Carrie Bickmore at the 2011 TV Week Logie Awards ceremony

Photo : Eva Rinaldi / Wikimedia

4 min read April 22, 2026

Carrie Bickmore has been named the 2026 Victorian Australian of the Year, recognised for more than a decade of work raising funds for brain cancer research after losing her husband, Greg Lange, to the disease in 2010. Her foundation, Carrie's Beanies 4 Brain Cancer, has raised $27 million for research since 2015, and in 2021 she established The Brain Cancer Centre, which has since leveraged an additional $45 million in research funding.

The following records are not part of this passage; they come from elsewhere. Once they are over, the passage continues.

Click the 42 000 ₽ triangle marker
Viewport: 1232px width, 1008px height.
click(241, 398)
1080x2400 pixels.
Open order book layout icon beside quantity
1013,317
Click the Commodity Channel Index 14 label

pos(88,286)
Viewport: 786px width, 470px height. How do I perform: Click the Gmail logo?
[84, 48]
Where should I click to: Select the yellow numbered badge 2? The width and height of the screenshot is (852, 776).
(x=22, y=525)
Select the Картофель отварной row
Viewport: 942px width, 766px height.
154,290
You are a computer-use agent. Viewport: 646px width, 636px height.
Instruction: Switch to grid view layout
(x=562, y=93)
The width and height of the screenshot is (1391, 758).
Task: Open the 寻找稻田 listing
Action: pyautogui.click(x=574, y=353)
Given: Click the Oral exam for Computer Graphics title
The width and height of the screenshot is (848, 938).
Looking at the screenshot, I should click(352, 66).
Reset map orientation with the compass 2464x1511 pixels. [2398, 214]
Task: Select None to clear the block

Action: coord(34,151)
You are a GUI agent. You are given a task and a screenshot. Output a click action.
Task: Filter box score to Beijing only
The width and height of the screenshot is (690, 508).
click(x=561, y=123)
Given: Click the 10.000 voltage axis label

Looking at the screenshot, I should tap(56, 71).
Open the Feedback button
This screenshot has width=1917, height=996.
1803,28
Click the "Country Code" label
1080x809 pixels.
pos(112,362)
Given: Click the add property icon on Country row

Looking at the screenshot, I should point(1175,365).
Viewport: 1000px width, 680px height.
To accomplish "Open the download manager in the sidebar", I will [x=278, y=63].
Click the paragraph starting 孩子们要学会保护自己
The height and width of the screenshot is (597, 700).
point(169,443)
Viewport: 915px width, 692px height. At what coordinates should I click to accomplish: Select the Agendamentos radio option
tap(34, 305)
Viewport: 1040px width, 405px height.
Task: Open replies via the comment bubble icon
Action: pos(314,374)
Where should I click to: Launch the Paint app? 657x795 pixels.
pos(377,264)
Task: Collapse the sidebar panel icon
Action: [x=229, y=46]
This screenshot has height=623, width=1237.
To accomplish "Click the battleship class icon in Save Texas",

The award, announced ahead of Australia Day 2026, has put brain cancer back in the national conversation — and it is a conversation worth having, because the numbers remain stark.

Australia's Brain Cancer Reality

According to the Australian Brain Cancer Mission, someone in Australia is diagnosed with brain cancer every five hours. Four out of five people die within five years of diagnosis. Brain cancer kills more Australians under the age of 40 than any other cancer — yet it receives only a fraction of the research funding directed at cancers with higher public profiles.

The five-year survival rate for the most common and aggressive form, glioblastoma multiforme (GBM), remains under 10%. This rate has not materially changed in more than three decades, despite advances in cancer treatment across virtually every other major cancer type. It was GBM that claimed Greg Lange in 2010, and it is GBM that continues to take lives at a rate that specialists and advocates, including Bickmore, have described as unacceptable.

Warning Signs Australians Most Commonly Miss

Early detection rarely changes the prognosis for the most aggressive brain tumours, but it can meaningfully affect treatment options and quality of life. Many Australians still wait too long before seeking a medical opinion, often attributing early symptoms to stress, poor sleep, or ageing.

The following symptoms, particularly when they appear in combination or worsen progressively, warrant prompt medical assessment:

Persistent or unusual headaches — especially those that are worst in the morning, wake you from sleep, or differ from your usual headache pattern. Headaches alone are rarely the first sign of a brain tumour, but in combination with other neurological symptoms, they are significant.

Seizures in adults with no prior history — a first-ever seizure in an adult over 30 should always be investigated with neuroimaging. Brain tumours are among the most common causes of new-onset adult seizures.

Cognitive or personality changes — family members often notice these before the patient does. Difficulty with word-finding, memory lapses, uncharacteristic mood shifts, or reduced problem-solving capacity can all signal frontal or temporal lobe involvement.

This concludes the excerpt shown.